> [What you have to do] The exercise asks you to copy every line below in which "size" appears.

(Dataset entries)
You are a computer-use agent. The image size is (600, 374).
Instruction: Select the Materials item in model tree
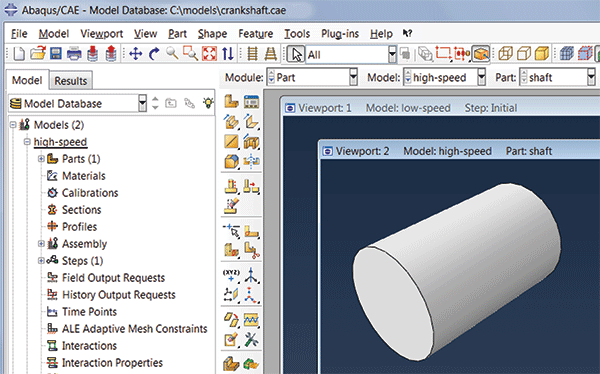(x=84, y=176)
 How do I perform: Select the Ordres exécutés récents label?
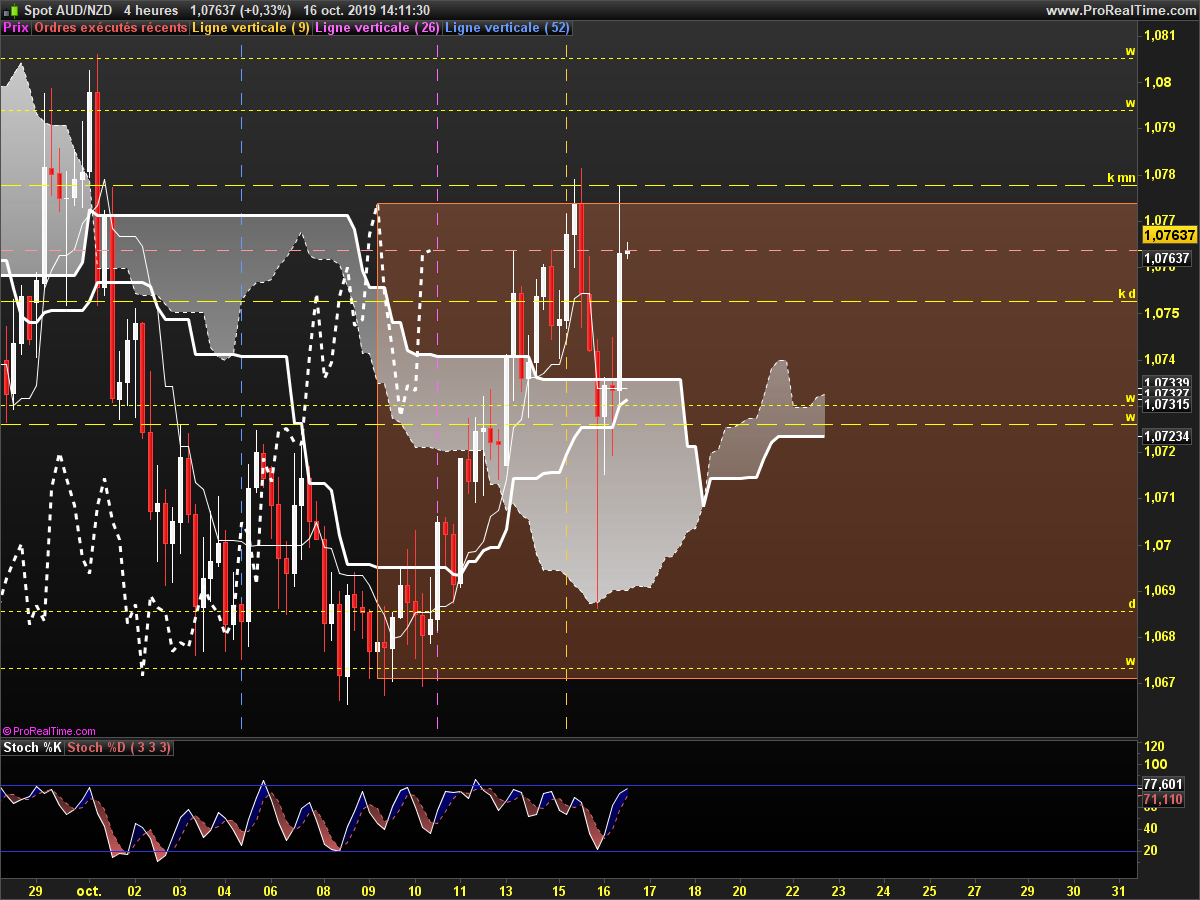coord(111,28)
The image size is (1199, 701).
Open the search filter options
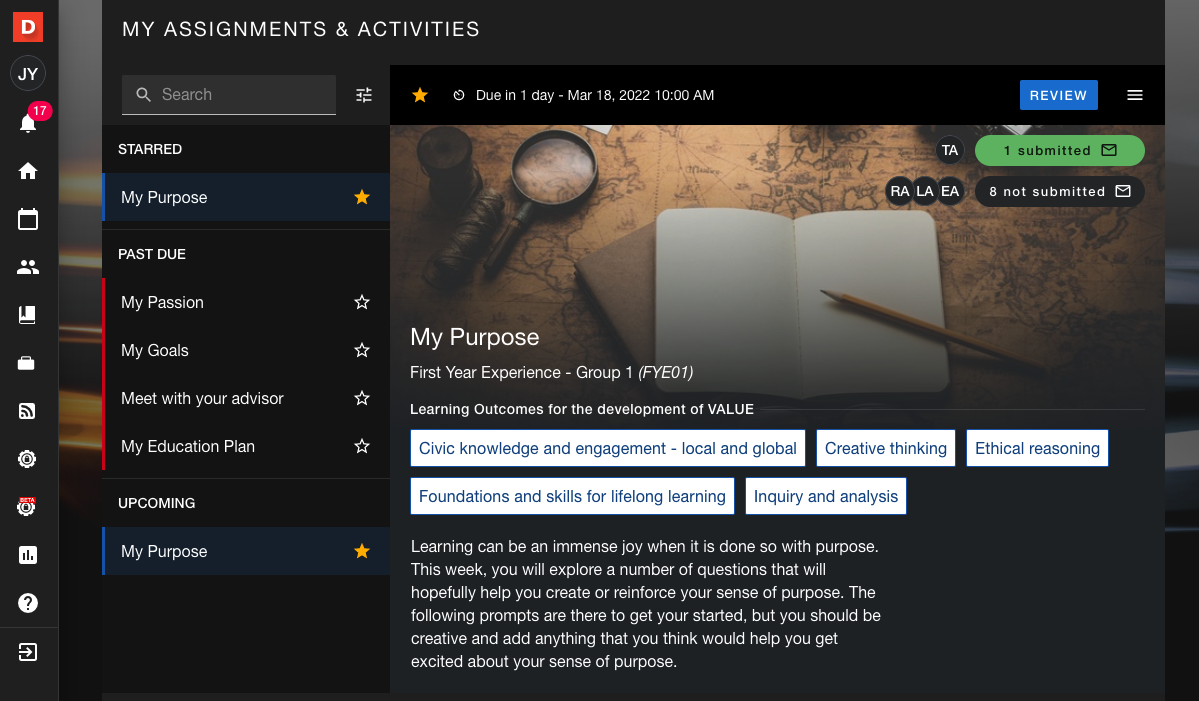click(x=364, y=95)
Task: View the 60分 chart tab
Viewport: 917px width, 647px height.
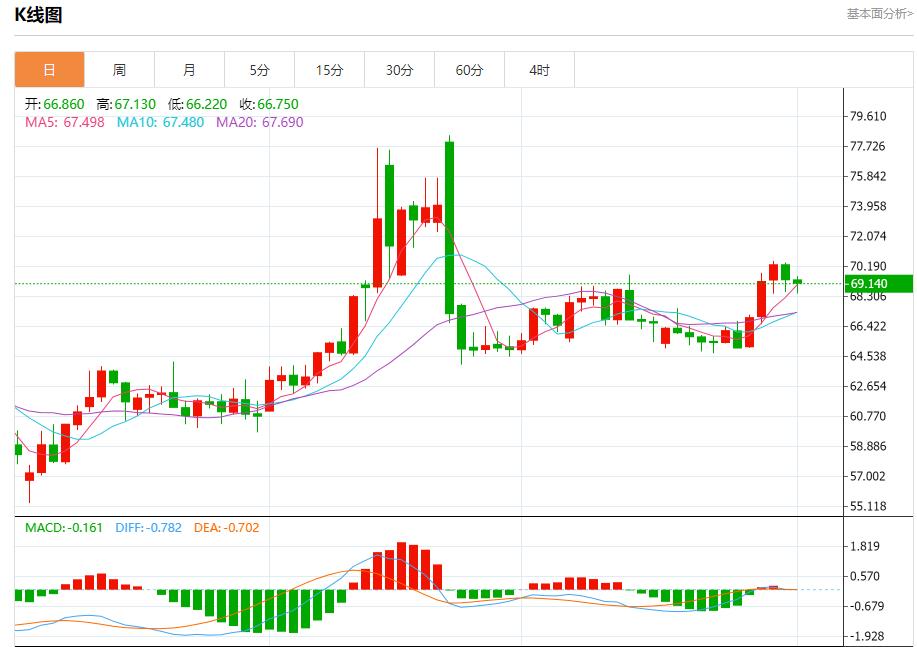Action: click(469, 69)
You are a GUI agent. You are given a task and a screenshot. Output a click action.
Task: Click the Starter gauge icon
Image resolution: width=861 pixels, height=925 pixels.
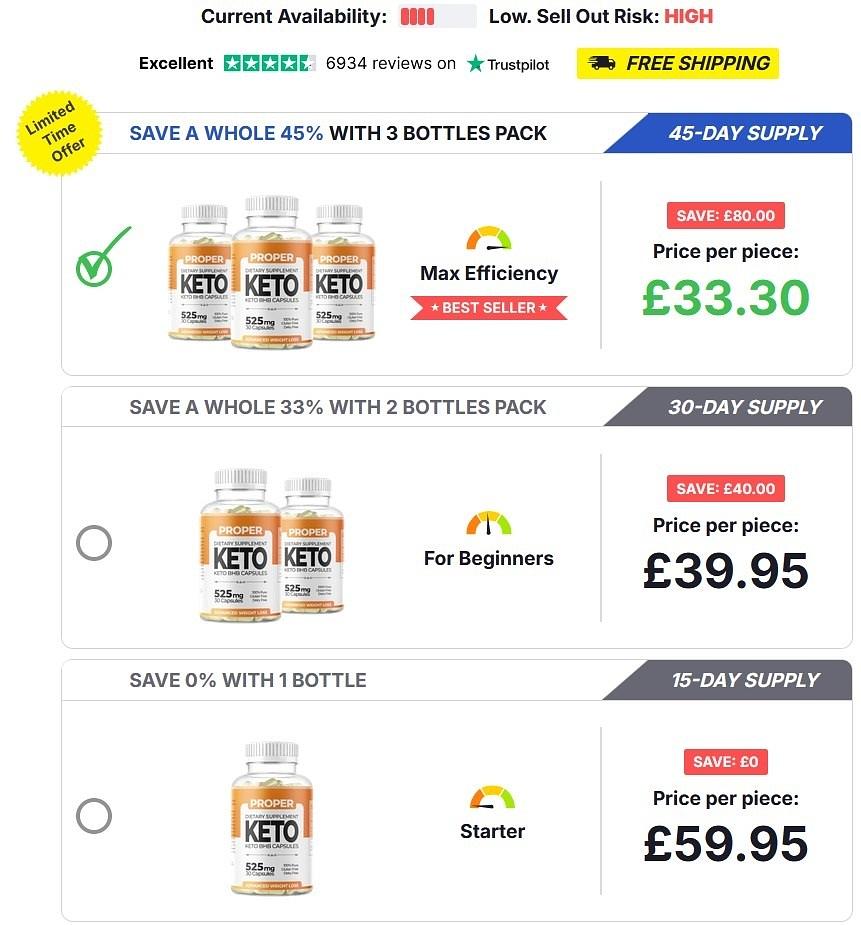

> [Your solution]
You are a computer-use agent. The image size is (600, 374).
The image size is (1199, 701).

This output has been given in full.